What to produce:
The full listing below is to be written out exactly.

--- Records to process ---

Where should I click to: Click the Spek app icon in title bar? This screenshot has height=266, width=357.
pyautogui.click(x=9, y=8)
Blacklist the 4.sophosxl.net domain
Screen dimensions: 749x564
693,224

---

Written answer:
Where should I click to: Click the Spek app icon in title bar? This screenshot has height=266, width=357.
pyautogui.click(x=9, y=8)
Blacklist the 4.sophosxl.net domain
Screen dimensions: 749x564
693,224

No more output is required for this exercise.